_Task prompt_. An exact copy of the listing is what is needed here; write it out in full.

# # # # # # #

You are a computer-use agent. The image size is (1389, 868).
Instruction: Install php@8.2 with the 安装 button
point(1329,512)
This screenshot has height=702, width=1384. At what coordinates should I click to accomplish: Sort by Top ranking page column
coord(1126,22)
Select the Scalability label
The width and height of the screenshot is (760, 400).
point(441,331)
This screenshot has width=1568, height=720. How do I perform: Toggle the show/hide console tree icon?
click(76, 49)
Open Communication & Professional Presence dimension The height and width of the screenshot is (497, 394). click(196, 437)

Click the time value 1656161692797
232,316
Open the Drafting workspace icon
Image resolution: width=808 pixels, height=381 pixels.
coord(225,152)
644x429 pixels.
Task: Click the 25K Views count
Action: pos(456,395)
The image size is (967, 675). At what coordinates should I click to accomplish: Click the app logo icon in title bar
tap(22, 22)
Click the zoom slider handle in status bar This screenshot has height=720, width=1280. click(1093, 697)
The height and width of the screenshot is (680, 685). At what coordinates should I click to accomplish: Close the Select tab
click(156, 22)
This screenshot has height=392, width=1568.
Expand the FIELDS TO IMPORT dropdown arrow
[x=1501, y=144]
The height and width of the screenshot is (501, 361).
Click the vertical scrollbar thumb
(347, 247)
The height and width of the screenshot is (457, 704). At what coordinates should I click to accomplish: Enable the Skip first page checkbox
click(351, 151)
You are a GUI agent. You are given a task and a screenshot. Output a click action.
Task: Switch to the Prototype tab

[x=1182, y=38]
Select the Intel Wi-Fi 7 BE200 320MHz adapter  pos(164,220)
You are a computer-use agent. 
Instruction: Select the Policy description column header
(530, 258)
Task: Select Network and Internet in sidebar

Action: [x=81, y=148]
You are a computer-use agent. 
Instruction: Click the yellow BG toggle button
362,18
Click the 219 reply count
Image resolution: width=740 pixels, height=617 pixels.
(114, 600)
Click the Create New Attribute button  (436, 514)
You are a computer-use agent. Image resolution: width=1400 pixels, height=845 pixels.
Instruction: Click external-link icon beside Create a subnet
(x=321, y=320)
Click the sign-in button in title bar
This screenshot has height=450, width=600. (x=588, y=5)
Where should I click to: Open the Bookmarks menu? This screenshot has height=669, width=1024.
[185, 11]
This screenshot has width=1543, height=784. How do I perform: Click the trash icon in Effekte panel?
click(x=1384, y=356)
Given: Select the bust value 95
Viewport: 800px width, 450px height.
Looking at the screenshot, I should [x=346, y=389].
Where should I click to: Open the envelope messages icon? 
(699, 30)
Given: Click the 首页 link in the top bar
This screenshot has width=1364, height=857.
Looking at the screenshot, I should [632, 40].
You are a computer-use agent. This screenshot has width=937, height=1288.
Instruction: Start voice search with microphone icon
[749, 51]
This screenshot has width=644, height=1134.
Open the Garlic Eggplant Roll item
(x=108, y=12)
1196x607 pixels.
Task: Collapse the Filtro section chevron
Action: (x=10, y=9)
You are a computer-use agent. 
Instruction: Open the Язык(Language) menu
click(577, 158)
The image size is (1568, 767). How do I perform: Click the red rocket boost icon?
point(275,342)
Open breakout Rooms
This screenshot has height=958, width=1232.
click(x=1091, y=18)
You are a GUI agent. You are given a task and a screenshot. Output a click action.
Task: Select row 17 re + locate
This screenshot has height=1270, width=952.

# # # # # # #

_Reply_.
You are a computer-use agent. The image size is (1389, 868).
Instruction: Install php@8.2 with the 安装 button
point(1329,512)
This screenshot has height=702, width=1384. At what coordinates should I click to accomplish: Sort by Top ranking page column
coord(1126,22)
Select the Scalability label
The width and height of the screenshot is (760, 400).
point(441,331)
This screenshot has width=1568, height=720. How do I perform: Toggle the show/hide console tree icon?
click(76, 49)
Open Communication & Professional Presence dimension The height and width of the screenshot is (497, 394). click(196, 437)

Click the time value 1656161692797
232,316
Open the Drafting workspace icon
Image resolution: width=808 pixels, height=381 pixels.
coord(225,152)
644x429 pixels.
Task: Click the 25K Views count
Action: pos(456,395)
The image size is (967, 675). At what coordinates should I click to accomplish: Click the app logo icon in title bar
tap(22, 22)
Click the zoom slider handle in status bar This screenshot has height=720, width=1280. click(1093, 697)
The height and width of the screenshot is (680, 685). At what coordinates should I click to accomplish: Close the Select tab
click(156, 22)
This screenshot has height=392, width=1568.
Expand the FIELDS TO IMPORT dropdown arrow
[x=1501, y=144]
The height and width of the screenshot is (501, 361).
Click the vertical scrollbar thumb
(347, 247)
The height and width of the screenshot is (457, 704). At what coordinates should I click to accomplish: Enable the Skip first page checkbox
click(351, 151)
You are a GUI agent. You are given a task and a screenshot. Output a click action.
Task: Switch to the Prototype tab

[x=1182, y=38]
Select the Intel Wi-Fi 7 BE200 320MHz adapter  pos(164,220)
You are a computer-use agent. 
Instruction: Select the Policy description column header
(530, 258)
Task: Select Network and Internet in sidebar

Action: [x=81, y=148]
You are a computer-use agent. 
Instruction: Click the yellow BG toggle button
362,18
Click the 219 reply count
Image resolution: width=740 pixels, height=617 pixels.
(114, 600)
Click the Create New Attribute button  (436, 514)
You are a computer-use agent. Image resolution: width=1400 pixels, height=845 pixels.
Instruction: Click external-link icon beside Create a subnet
(x=321, y=320)
Click the sign-in button in title bar
This screenshot has height=450, width=600. (x=588, y=5)
Where should I click to: Open the Bookmarks menu? This screenshot has height=669, width=1024.
[185, 11]
This screenshot has width=1543, height=784. How do I perform: Click the trash icon in Effekte panel?
click(x=1384, y=356)
Given: Select the bust value 95
Viewport: 800px width, 450px height.
Looking at the screenshot, I should [x=346, y=389].
Where should I click to: Open the envelope messages icon? 
(699, 30)
Given: Click the 首页 link in the top bar
This screenshot has width=1364, height=857.
Looking at the screenshot, I should [632, 40].
You are a computer-use agent. This screenshot has width=937, height=1288.
Instruction: Start voice search with microphone icon
[749, 51]
This screenshot has width=644, height=1134.
Open the Garlic Eggplant Roll item
(x=108, y=12)
1196x607 pixels.
Task: Collapse the Filtro section chevron
Action: (x=10, y=9)
You are a computer-use agent. 
Instruction: Open the Язык(Language) menu
click(577, 158)
The image size is (1568, 767). How do I perform: Click the red rocket boost icon?
point(275,342)
Open breakout Rooms
This screenshot has height=958, width=1232.
click(x=1091, y=18)
You are a GUI agent. You are given a task and a screenshot. Output a click action.
Task: Select row 17 re + locate
This screenshot has height=1270, width=952.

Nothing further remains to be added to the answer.